Adjusted for inflation, this represents a 30-per-cent increase in funding while the number of assists during this period only increased 12 per cent.”

According to the paper, much of the new funding went to salaries and infrastructure rather than service expansions that would boost access to justice and technological improvements, such as web-based client services, that it says should be the clinics’ goal.

But Lenny Abramowicz, executive director of the legal clinics association, says while his organization appreciates the report’s suggestions, its findings missed the mark.

“They determined clinic dedication to access-to-justice initiatives based on a number of statistics that assigned assists to particular tasks,” says Abramowicz.

“So, say 15 minutes were spent giving summary advice to a client and then four years were spent winning a groundbreaking decision in the Supreme Court. Both would get a single assist toward their total.

If you use this type of system, it will bring down clinic averages. It’s a type of measurement tool that you would have seen used 20 years ago.”

As for using public funds to increase employee salaries and pay for infrastructure projects, Abramowicz says the majority of the money was part of  “catch-up compensation” given to the clinics by the provincial government several years ago.

“A large chunk of the money the report mentions went to catch-up compensation. Prior to increased government funding, there was a mass exodus of staff from the system who could no longer afford to support themselves on the compensation they were receiving.

After the increased funding, clinic lawyers are still earning close to what articling students make on Bay Street. So I can’t apologize for that.
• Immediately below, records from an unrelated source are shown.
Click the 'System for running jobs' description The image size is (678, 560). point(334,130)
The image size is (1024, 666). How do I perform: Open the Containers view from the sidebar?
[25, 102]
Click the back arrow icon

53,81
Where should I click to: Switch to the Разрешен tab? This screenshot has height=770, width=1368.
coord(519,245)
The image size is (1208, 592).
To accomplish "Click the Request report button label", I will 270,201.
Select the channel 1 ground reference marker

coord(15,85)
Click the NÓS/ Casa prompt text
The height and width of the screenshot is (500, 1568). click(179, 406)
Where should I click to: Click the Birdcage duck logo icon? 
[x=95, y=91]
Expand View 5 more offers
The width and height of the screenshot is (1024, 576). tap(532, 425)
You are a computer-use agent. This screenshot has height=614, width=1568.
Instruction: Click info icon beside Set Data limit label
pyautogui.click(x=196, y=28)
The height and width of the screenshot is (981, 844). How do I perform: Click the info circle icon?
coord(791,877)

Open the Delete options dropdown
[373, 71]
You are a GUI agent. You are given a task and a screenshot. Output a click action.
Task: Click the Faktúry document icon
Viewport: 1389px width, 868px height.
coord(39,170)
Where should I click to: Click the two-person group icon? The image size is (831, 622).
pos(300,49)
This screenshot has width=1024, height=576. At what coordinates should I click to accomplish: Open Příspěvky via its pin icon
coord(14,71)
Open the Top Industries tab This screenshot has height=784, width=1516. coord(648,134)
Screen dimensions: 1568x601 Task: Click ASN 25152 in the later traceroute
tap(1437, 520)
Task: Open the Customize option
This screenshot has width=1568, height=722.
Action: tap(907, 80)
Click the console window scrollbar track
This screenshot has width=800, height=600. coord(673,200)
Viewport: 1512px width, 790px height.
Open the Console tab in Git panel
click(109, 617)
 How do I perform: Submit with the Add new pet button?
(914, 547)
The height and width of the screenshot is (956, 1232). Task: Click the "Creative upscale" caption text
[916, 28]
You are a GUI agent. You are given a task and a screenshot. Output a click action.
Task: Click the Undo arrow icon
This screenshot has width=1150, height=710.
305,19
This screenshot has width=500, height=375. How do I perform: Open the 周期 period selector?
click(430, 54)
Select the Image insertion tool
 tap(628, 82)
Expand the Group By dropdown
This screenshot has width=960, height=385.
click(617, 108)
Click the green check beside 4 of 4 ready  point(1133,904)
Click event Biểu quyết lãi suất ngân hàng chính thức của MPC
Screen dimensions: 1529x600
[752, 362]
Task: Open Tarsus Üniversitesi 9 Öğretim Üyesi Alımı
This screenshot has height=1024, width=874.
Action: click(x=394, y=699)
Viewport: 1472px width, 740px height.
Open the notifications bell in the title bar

They have to be able to make a living, and the catch-up compensation helped several legal clinics across the province avoid being shut down.”

Abramowicz notes a large chunk of the money the report cited went to two specialty clinics dedicated to doing test cases that have the potential to have a significant impact on low-income Ontarians, particularly in regards to housing.

“If you look at those types of initiatives, then we know the numbers would be exponential,” he says. “The paper doesn’t seem to include these initiatives or others.

We’ve merged several clinics and have created a Knowledge Now program to address some of these concerns about access to justice and increasing efficiencies, but the paper doesn’t appear to address that.”

In another criticism, the paper suggested community clinics are lacking in transparency.

 “The clinic law delivery system is now a very large publicly funded program that receives significant amounts of public money, yet it is not clear that the funding and accountability mechanisms match the size and complexity of the system or the demands of modern public administration,” the paper noted.

At the same time, the paper found spending by the clinics varies significantly from region to region.

But Abramowicz says while the association is mindful of the funding clinics receive, the primary goal isn’t to save money.

“We are appreciative of the money we receive and we always intend to operate within the parameters of the funds we do receive, but our primary goal isn’t simply to make cuts,” he adds.

“It’s just not our ultimate goal. Our ultimate goal is to help the people who need help. To give an example, I don’t think it’s helpful to those people to replace desperately needed clinic resources in a community with a 1-800 number.

It’s just not the same as having a community clinic there with people who are passionate and willing to help our province’s most vulnerable. Sure, it could save money, but the client isn’t likely to receive the same quality of service.”

But Justesen says he hopes the paper will at least spur a dialogue between LAO, the legal clinics, justice participants, and the broader community.

“It’s a discussion paper, not a prescription, a starting point for a much larger discussion about transformative change for developing a robust clinic law delivery system that will meet the challenges of the 21st century,” he says.